Stuart Kelly - Kayıp Kitaplar Kitabı


Kayıp Kitaplar Kitabı (The Book of Lost Books)

Stuart Kelly

Bilgi Yayınevi

2009 Ankara

ISBN: 978-975-22-0285-6

477 Sayfa

Çeviri: Hakan Gür




Homeros'tan Dante'ye, Jane Austen'den Georges Perec'e kadar pek çok yazarın istekleri ya da istekleri dışında yazdıklarının nasıl kaybolduklarına dair çok güzel bir kitap Kayıp Kitaplar Kitabı. Meğer okuyamacağımız ne çok kitap varmış diye düşündürüyor. Zaten sağlam kitap kurtları var olan kitapların bile hepsini okuyamamanın verdiği hezeyanı yaşarken bir de kayıp kitapların üzüntüsü ona ekleniveriyor ki bu da biraz daha depresif bir durum yaratmıyor değil. Geçenlerde Kafka Haftasında Max Brod'un edebiyat dünyasındaki önemini ısrarla belirtmiştim. O olmasa Kafka'yı okuyamacaktık. Ancak herkes Kafka kadar sağlam bir dosta sahip değil anlaşılan.

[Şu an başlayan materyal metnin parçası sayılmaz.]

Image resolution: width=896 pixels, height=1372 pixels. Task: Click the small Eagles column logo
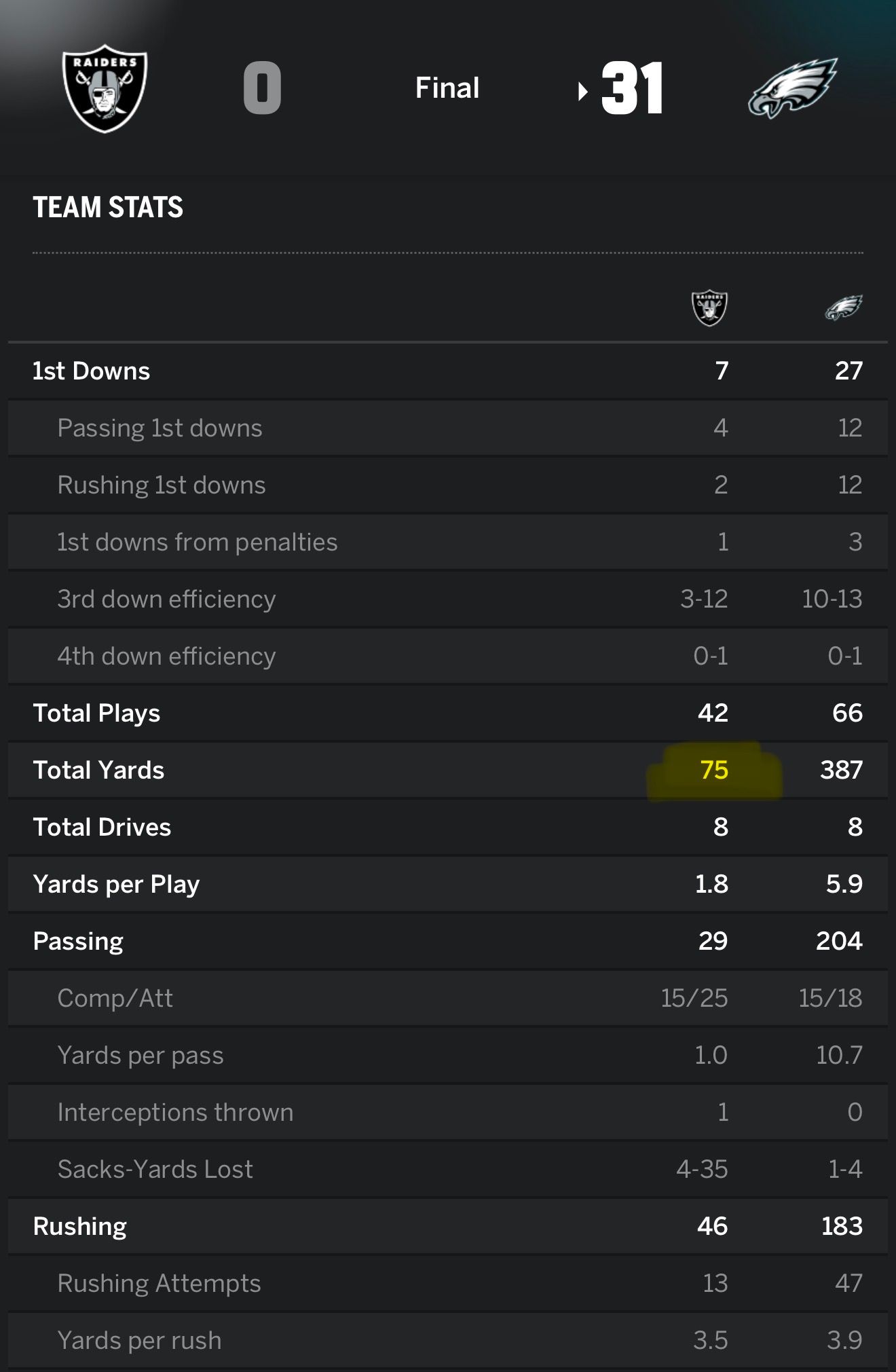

Antikçağ ve Ortaçağ eserlerini kayıpları zaman sebebiyle normal karşılanabilir elbette. Ancak insanoğlunun savaş arzusu pek çok şeyin yanında sanat eserlerini de yok etmiştir. Çok değil yakın bir geçmişte Amerikan askerlerinin Irak'a getirdikleri demokrasi! sırasında Bağdat Müzesinin yağmalanmasını hatırlayın. Binlerce yıllık eserler hala kayıp.

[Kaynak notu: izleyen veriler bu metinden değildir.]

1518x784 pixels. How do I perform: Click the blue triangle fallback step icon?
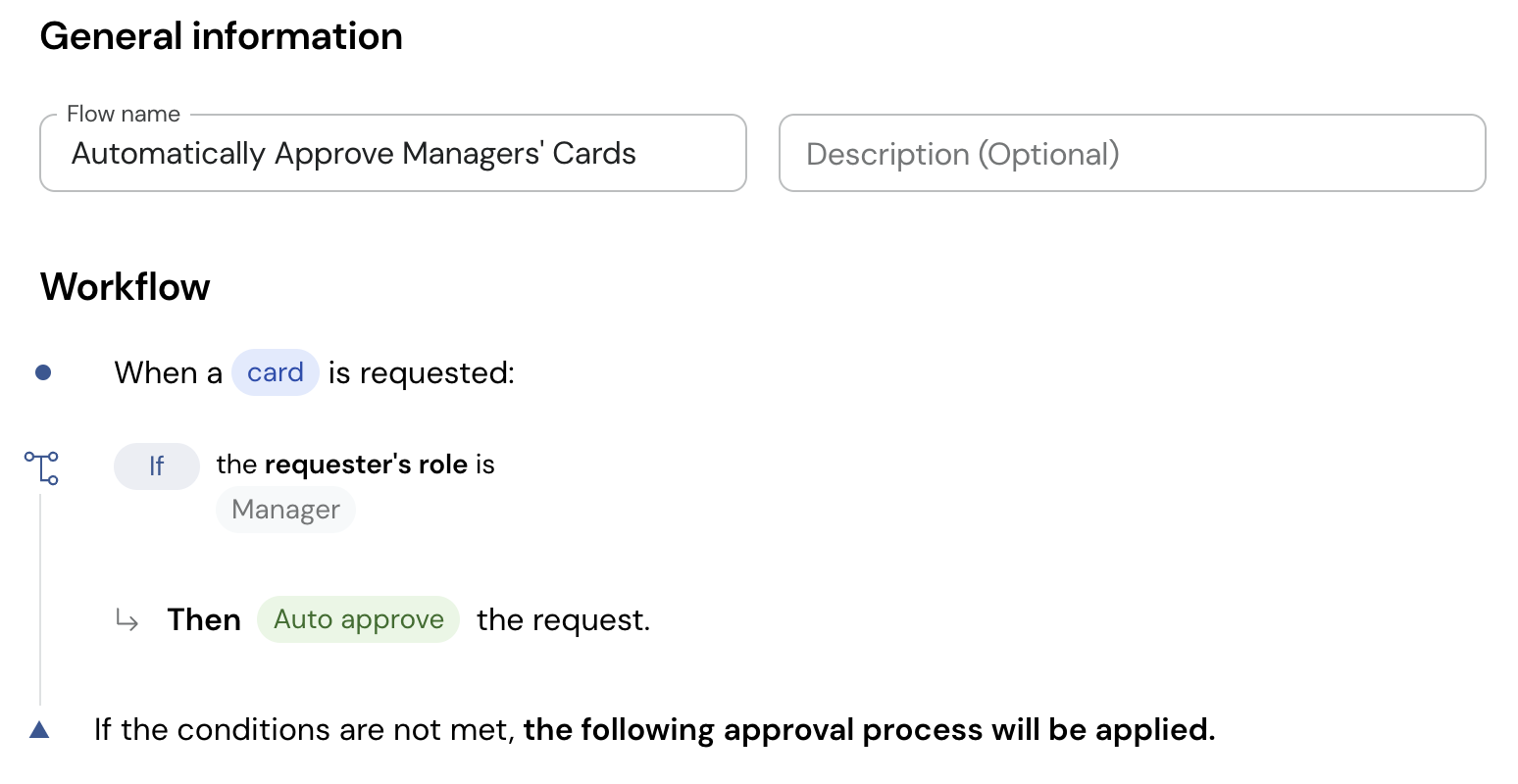coord(39,729)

Ancak yazarın ve batı dünyasının doğru bildiği yanlışı düzeltmek isterim. Kitapda İskenderiye kütüphanesinin Araplar tarafından yakıldığı yazılmış. Ancak Marcus Antonius ve Octavianus arasındaki savaşlar sırasında İskenderiye kütüphanesi yanmıştır.


Neler okuyamayacağım diye merak edersiniz bu kitap size göre. İyi okumalar.

19 Ağustos 2010 Perşembe

Tim Seldin - Harika Çocuk Nasıl Yetiştirilir?

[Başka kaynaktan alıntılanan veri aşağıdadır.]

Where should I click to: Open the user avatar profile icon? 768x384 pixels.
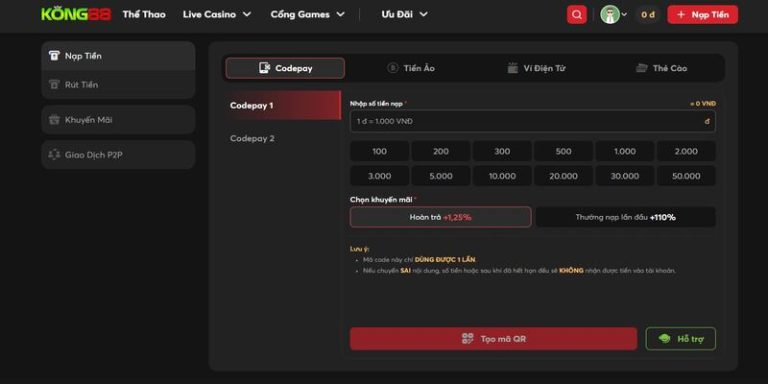pyautogui.click(x=610, y=15)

Harika Çocuk Nasıl Yetiştirilir?

Tim Seldin

Kaknüs Yayınları

2009 İstanbul

ISBN: 978-975-256-172-4

192 Sayfa

Çeviri: Tuğba Işık Ercan






Montessori Eğitimi son zamanlarda anne-bebek bloglarının gözdesi olan bir konu. Bir kaç yerde bende bu eğitim üzerine bir şeyler okuyunca konuyu daha derinlemesine araştırmaya karar verdim ve sıkı bir araştırmadan sonra Türkçe'ye çevrilmiş iki kitap buldum. Bunlardan ilki Tim Seldin'in kitabı. Öncelikle kitap tasarım bakımından çok hoş. Resimler, yazıların biçimi, yanlarda verilen bilgi kutucukları ile çok rahat okunan, neşeli bir kitap. Tabii kitabın adına bakıp da tipik kişisel gelişim kitabı gibi algılamayın. "Harika Çocuk" tanımı Montessori Eğitimine uygun yetişmiş, dünyayı keşfetmeye meraklı, kendine güvenen, bağımsız, dikkatli ve saygılı çocuk olarak kısaca tanımlanabilir. Yazar çocukken Montessori Eğitimi model alan bir okula gitmiş ve daha sonra aynı okulda öğretmenlik yapmış. 25 yıldır da okulda idareci olarak çalışıyor. Böylece yazarın yaşam tarzı haline gelmiş Montessori Eğitimi.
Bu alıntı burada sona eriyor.